Siempre hay un tiempo de luto cuando se descubre que un hijo posiblemente no va a realizar los sueños que soñamos a él. Admitir que eso está aconteciendo es una de las más duras realidades en la vida de un padre o de una madre, pero es absolutamente necesario.
Cuando pecamos, Dios continúa a amarnos, aunque no apruebe nuestro pecado. Por tanto, debemos amar nuestros hijos sin aprobar su pecado. Ése es un grande desafío. Tenemos de afrontarlos en amor, mismo cuando nuestra voluntad sea dar una paliza o una bronca o, hasta mismo, expulsarlos de casa. No debemos engullir la ira, pero descargarla encima de los hijos no resuelve el problema. Podemos (y debemos) derramar el corazón delante de Dios, pero necesitamos también de los amigos, aquéllos que pueden nos oír, orar con nosotros cuando ni eso conseguimos hacer en medio a tanta aflicción. Amigos que nos aceptan sin juzgarnos, que dan más apoyo y menos opinión.
Como manejar la conducta de nuestros hijos es más complicado. No debemos aprobarla, pero tenemos de aceptar que ellos toman decisiones que no aprobamos. Cuando se arrepienten se queda más fácil manejar la situación, porque podemos trabajar juntos en la restauración. Pero cuando insisten en continuar en el pecado tenemos de orar más y hablar menos.
Finalmente, si podemos ser más transparentes como líderes, admitir la situación de nuestros hijos delante de las personas, ellas también tendrán la oportunidad de aprender a ser más honestas con sus cuestiones. A veces tenemos de hacer un anuncio público para la iglesia, pero eso debe ser hecho de una forma que proteja nuestros hijos. Así ellos podrán volver al Cuerpo de Cristo si quieren. Los miembros de la iglesia sabrán que tienen un líder que realmente entiende lo que ellos viven en su díala-día.

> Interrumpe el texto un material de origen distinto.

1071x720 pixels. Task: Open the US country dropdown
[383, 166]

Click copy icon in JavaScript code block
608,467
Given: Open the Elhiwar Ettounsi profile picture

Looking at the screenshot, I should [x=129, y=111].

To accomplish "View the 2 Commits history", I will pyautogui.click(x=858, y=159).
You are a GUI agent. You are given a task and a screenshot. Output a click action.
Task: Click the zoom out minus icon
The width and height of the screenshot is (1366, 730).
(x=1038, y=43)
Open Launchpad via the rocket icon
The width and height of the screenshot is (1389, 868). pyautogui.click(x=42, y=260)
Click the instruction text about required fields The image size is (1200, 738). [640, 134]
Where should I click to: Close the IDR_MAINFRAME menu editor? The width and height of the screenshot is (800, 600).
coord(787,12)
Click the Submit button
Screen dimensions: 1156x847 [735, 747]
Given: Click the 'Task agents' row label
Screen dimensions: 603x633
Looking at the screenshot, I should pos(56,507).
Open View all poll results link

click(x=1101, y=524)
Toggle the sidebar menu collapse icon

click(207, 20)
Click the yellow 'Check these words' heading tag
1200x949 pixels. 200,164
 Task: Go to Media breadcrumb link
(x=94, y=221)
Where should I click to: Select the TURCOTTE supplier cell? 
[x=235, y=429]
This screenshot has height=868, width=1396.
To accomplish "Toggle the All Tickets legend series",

Muchas veces la vergüenza nos impide de manejar mejor con la situación, pero ella no viene de Dios. La vergüenza hiere a nuestro orgullo, la idea del que podemos ser modelos perfectos por nuestros propios esfuerzos. Jesus dijo que Dios conoce hondamente nuestro corazón, que es malo. Así, no necesitamos intentar mantener las apariencias. Dios hace con qué el pecado aparezca para que pueda ser tratado en la vida de las personas qué amamos (¡y en nuestra también!). Quiere que aprendamos a odiar el pecado por las consecuencias dañosas que trae a la vida, sin embargo sin jamás dejar de amar el pecador. Es en esos momentos tan difíciles que aprendemos a amar nuestros hijos como Dios nos ama, con gracia, simplemente porque ellos son nuestros, nos “pertenecen”, y no porque hayan hecho algo para merecer nuestro amor.
Publicado originalmente por la Revista Ultimátum.